■ Problem description:
From the text on cats that dart out doors, list the reasons given for why some cats feel the need to escape.

To avoid the heart-break of a door darting cat getting into terrible trouble outdoors, let’s take a look at why cats door dart and then what to do about it.
Why Do Cats Door Dart?
There are two types of door darting cats:
1. The blatant darter — This is the cat that reads the signals you are about to leave and rushes to the door. You know as soon as the door cracks open a jar that the cat will nose out and be gone.
2. The covert escape artist — This cat feigns disinterest and lurks languidly on the other side of the room. Somehow . . . and you’re never sure how . . . she slips past you (usually on a dark night) and is gone.
Add into the mix a gaggle of kids who forget to close the door, an armful of groceries, or the postman calling unexpectedly and the recipe for loss or injury is complete.
So why do some cats feel the need to escape?
There are a multitude of reasons which include:
- Boredom — the world outside looks like one big enticing amusement park
- Territorial — the cat wishes to check who has been on her territory
- Scent marking — the cat wants to advertise that this is her house
- Mating — the intact cat is compelled to go dating
- Habit — it’s what the cat has always done and she feels obliged to keep up the routine.
Decrease the Attraction of Door Darting
If your home is a perfect pet paradise, why would she want to roam? But before we start on how to create a cat-friendly home, if your cat is entire then get her spayed (or him neutered) to calm the hormones that urge the cat to roam.
Make your home more attractive by making it a stimulating and satisfying place for the cat. In other words, look at things from a cat’s point of view.
It’s no coincidence that cats get stuck up trees. This is because they love to climb, and indeed cats like to live in vertical space (going up) as well as horizontal (on the ground). Provide a couple of tall cat towers and place one next to a window so she can survey the neighbourhood from up high. Put the other on the opposite side of the room to the door, to provide a platform for treats (more on this later.)
Enrich your cat’s world by providing scratch posts so that she can do those yoga stretching exercises whilst sharpening her claws and scent marking. Pay her plenty of attention and actively play with her twice a day so she is worn out by the time you leave home. Also, stimulate her mind by using puzzle feeders for her meals, so she thinks more about getting her meals and less about escape.
Teaching Your Cat to Not to Door Dart
Since when did your cat do what she was told? It’s a waste of breath (and can damage your relationship) to scold the cat for door dashing. A much better idea is to retrain her so that she’d rather stay put. There are a number of strategies you can try. One may work or you may need to use a combination.
- Ignore by the Door — Cease all forms of interaction near the door. Remove the potent attraction of attention and retrain her to expect a greeting elsewhere. This should make the cat stop hovering by the door in the expectation of attention.
- Greetings Spot — Designate a place a distance from the door as where you say “Hello” and “Goodbye.” This could be a platform on the cat tower or a low stool. Lure the cat there with a treat and praise so she associates this spot with rewards rather than the door itself.

[Rows on where targets appear]
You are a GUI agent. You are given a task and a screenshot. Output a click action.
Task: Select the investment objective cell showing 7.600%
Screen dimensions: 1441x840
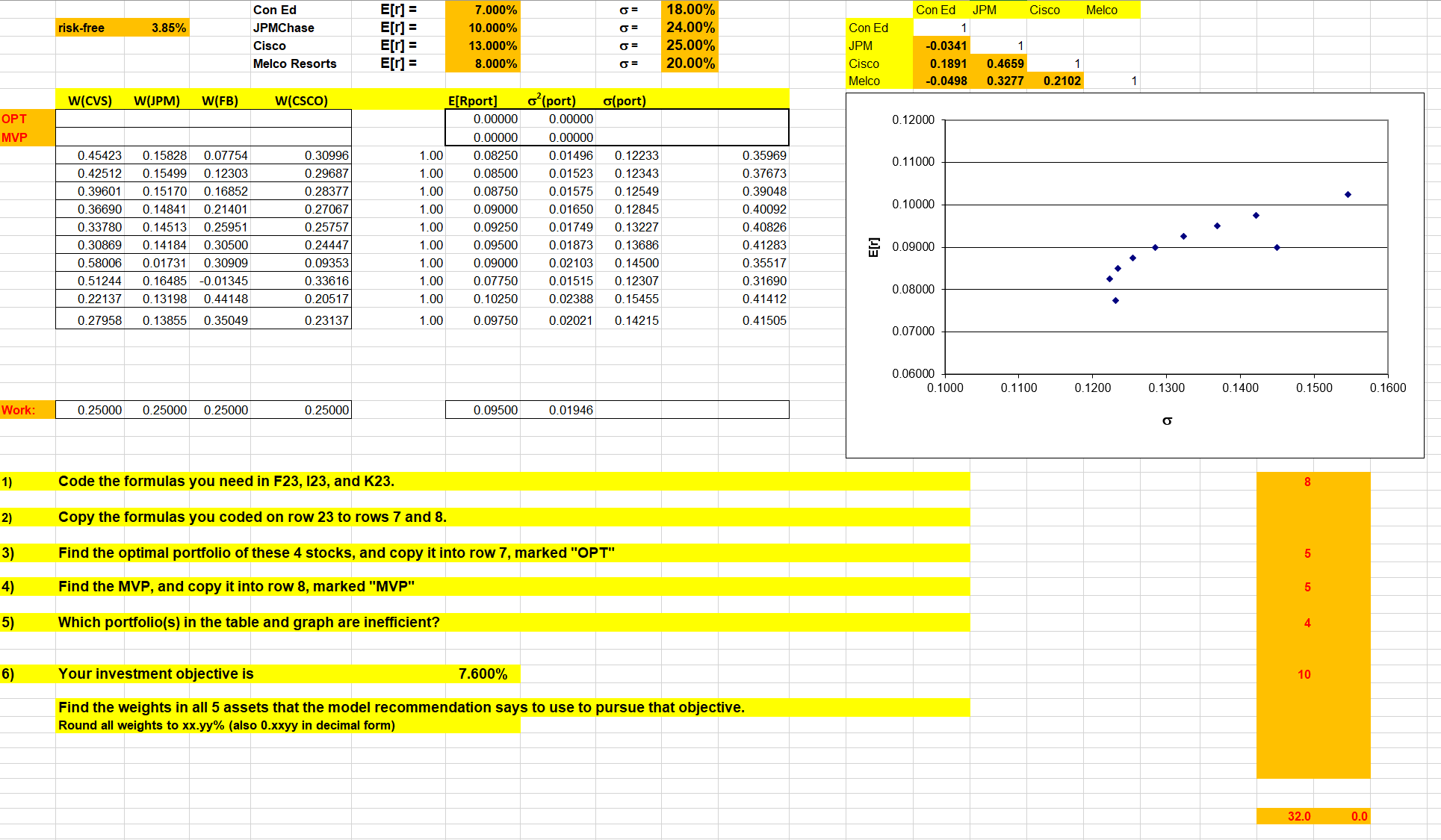[482, 673]
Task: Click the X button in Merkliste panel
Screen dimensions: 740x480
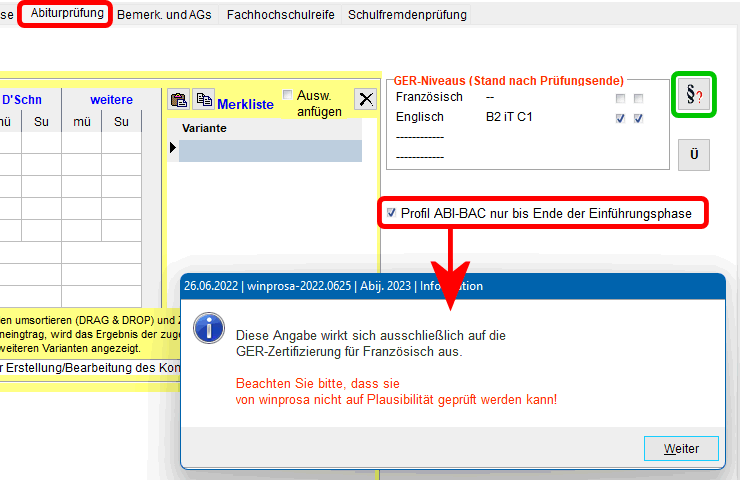Action: 366,99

■ In response:
- Boredom
- Territorial
- Scent marking
- Mating
- Habit